Effective Self-Mining of In-Context Examples for Unsupervised Machine Translation with LLMs

Codebase for Effective Self-Mining of In-Context Examples for Unsupervised Machine Translation with LLMs

Published in Findings of the Association for Computational Linguistics: NAACL 2025.

Abstract

Large Language Models (LLMs) have demonstrated impressive performance on a wide range of natural language processing (NLP) tasks, primarily through in-context learning (ICL). In ICL, the LLM is provided with examples that represent a given task such that it learns to generate answers for test inputs. However, access to these in-context examples is not guaranteed especially for low-resource or massively multilingual tasks. In this work, we propose an unsupervised approach to mine in-context examples for machine translation (MT), enabling unsupervised MT (UMT) across different languages. Our approach begins with word-level mining to acquire word translations that are then used to perform sentence-level mining. As the quality of mined parallel pairs may not be optimal due to noise or mistakes, we introduce a filtering criterion to select the optimal in-context examples from a pool of unsupervised parallel sentences.

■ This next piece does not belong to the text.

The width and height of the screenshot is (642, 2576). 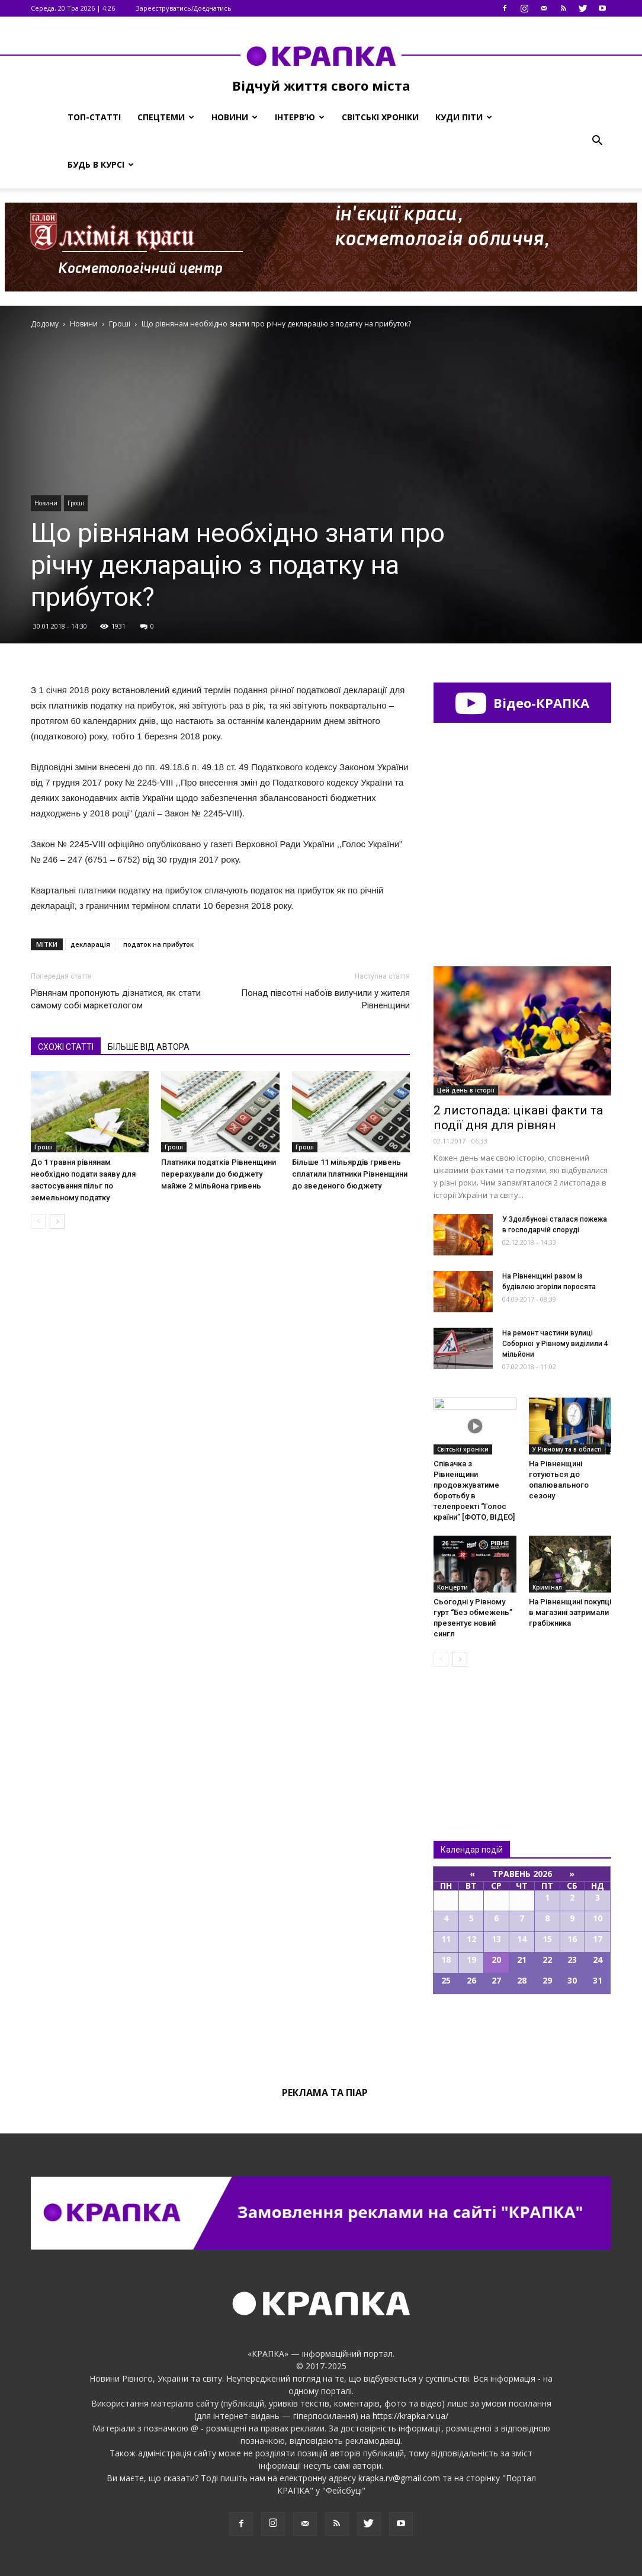 I want to click on Всі події, so click(x=522, y=2034).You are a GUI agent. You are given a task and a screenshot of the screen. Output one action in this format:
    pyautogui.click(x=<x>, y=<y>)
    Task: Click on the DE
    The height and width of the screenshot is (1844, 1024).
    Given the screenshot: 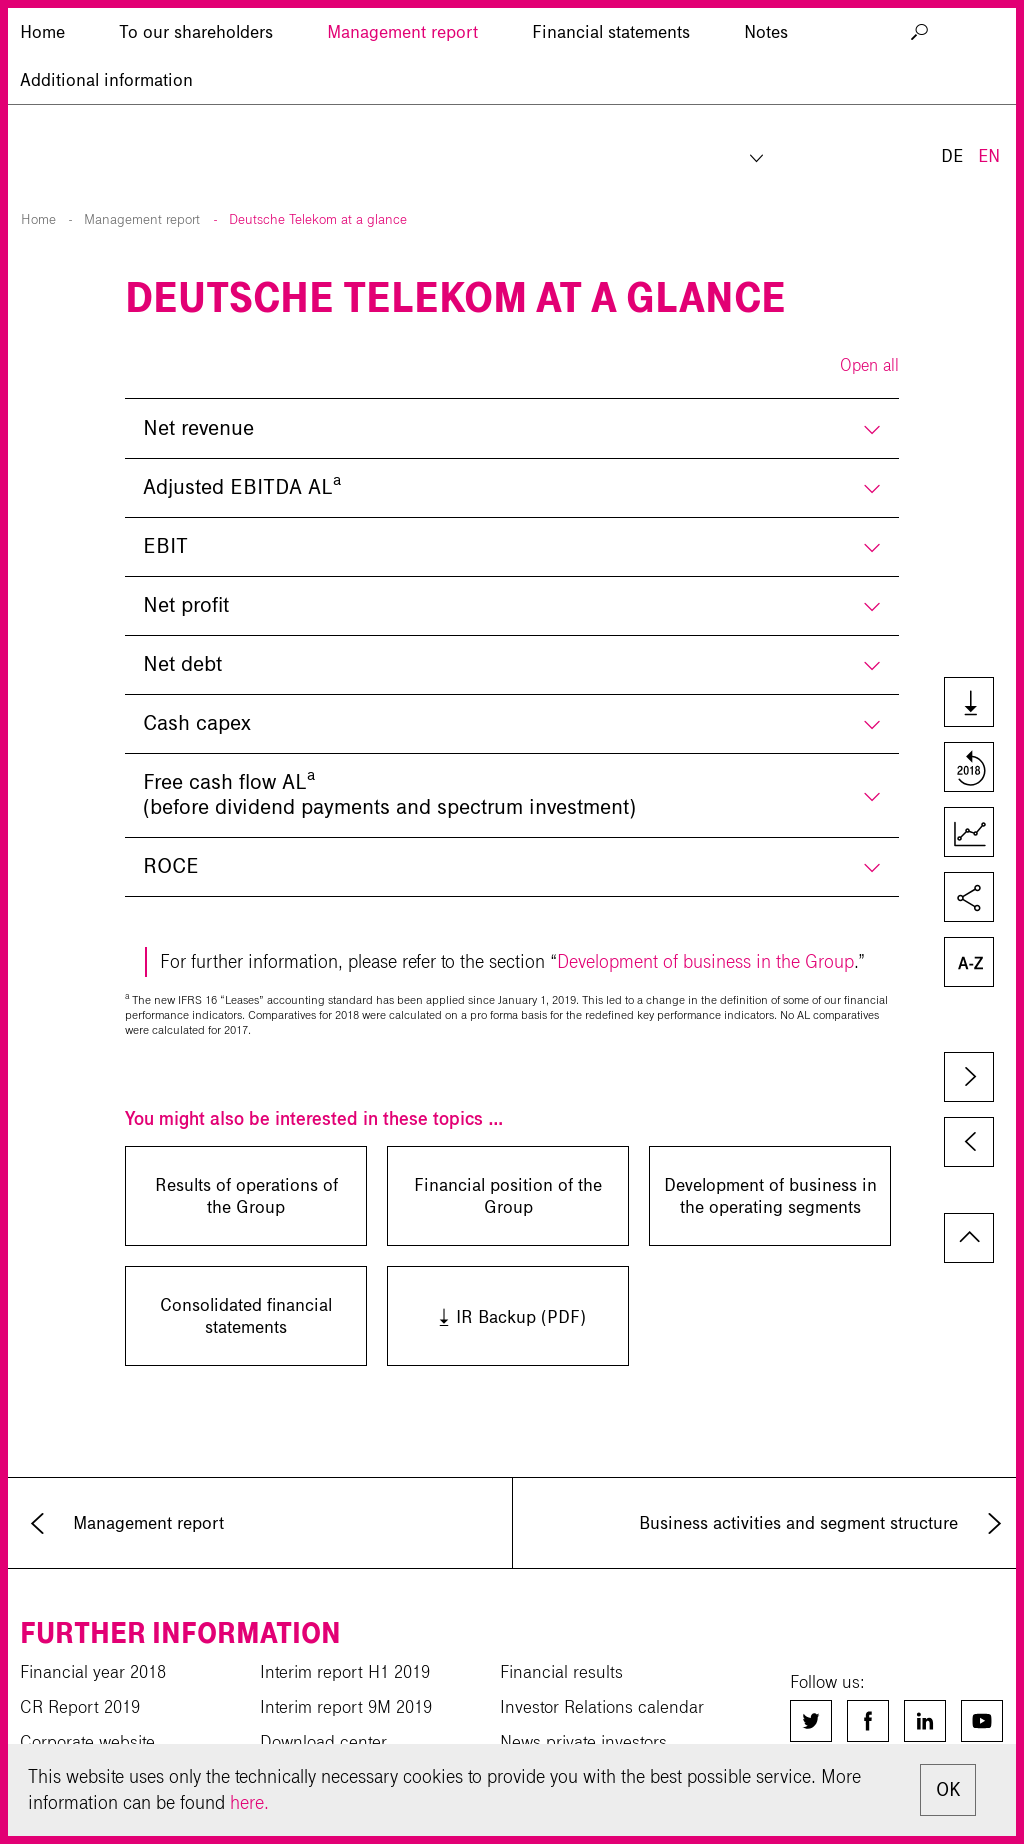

We evaluate our approach using two multilingual LLMs on 288 directions from the FLORES-200 dataset (Team et al., 2022) and analyze the impact of various linguistic features on performance. Our findings demonstrate the effectiveness of our unsupervised approach in mining in-context examples for MT, leading to better or comparable translation performance as translation with regular in-context samples (extracted from human-annotated data), while also outperforming the other state-of-the-art UMT methods by an average of 7 BLEU points.

This repo restructures the research workspace into a reusable package plus plain Python scripts while preserving the method described in the paper:

mine high-confidence word translation pairs,
build weak word-by-word translations,
back-translate unlabeled target-language sentences,
select sentence-level ICL examples with TopK+BM25,
translate the test set with the mined examples.

Dependencies

pip install -r requirements.text

Paper resources

Models used in the paper:

Similarity model used in the paper:

sentence-transformers/stsb-xlm-r-multilingual

Main evaluation dataset:

FLORES+

Vocabularies:

FastText crawl vectors

We use frequency-sorted FastText vocabularies and keep the top 10,000 words per language.

Main scripts

Run the paper's unsupervised method on selected pairs:

python run_unsupervised.py \
  --pair eng_Latn,deu_Latn \
  --model-path /path/to/Meta-Llama-3-8B \
  --similarity-model-path /path/to/stsb-xlm-r-multilingual \
  --lexicons-dir /path/to/lexicons \
  --sentences-dir /path/to/flores_plus \
  --output-dir outputs/main

Run the regular BM25 ICL baseline:

python run_regular_bm25.py \
  --pair eng_Latn,deu_Latn \
  --model-path /path/to/Meta-Llama-3-8B \
  --similarity-model-path /path/to/stsb-xlm-r-multilingual \
  --lexicons-dir /path/to/lexicons \
  --sentences-dir /path/to/flores_plus \
  --output-dir outputs/baselines

Run the main paper setting with the built-in FLORES preset:

python run_main.py \
  --model-path /path/to/Meta-Llama-3-8B \
  --similarity-model-path /path/to/stsb-xlm-r-multilingual \
  --lexicons-dir /path/to/lexicons \
  --sentences-dir /path/to/flores_plus

Run the decoding ablation subset:

python run_decoding_ablation.py \
  --model-path /path/to/Meta-Llama-3-8B \
  --similarity-model-path /path/to/stsb-xlm-r-multilingual \
  --lexicons-dir /path/to/lexicons \
  --sentences-dir /path/to/flores_plus

Useful scripts in the repo root:

run_main.py: main FLORES setting with the paper pair preset.
run_unsupervised.py: generic unsupervised runner.
run_regular_bm25.py: generic regular BM25 baseline.
run_decoding_ablation.py: decoding strategy ablation subset.

Input format

The scripts expect plain text files with one item per line:

Lexicon vocabularies: one word per line, for example lexicons/en_frequent_words.txt.
FLORES/FLORES+ dev and test files: one sentence per line.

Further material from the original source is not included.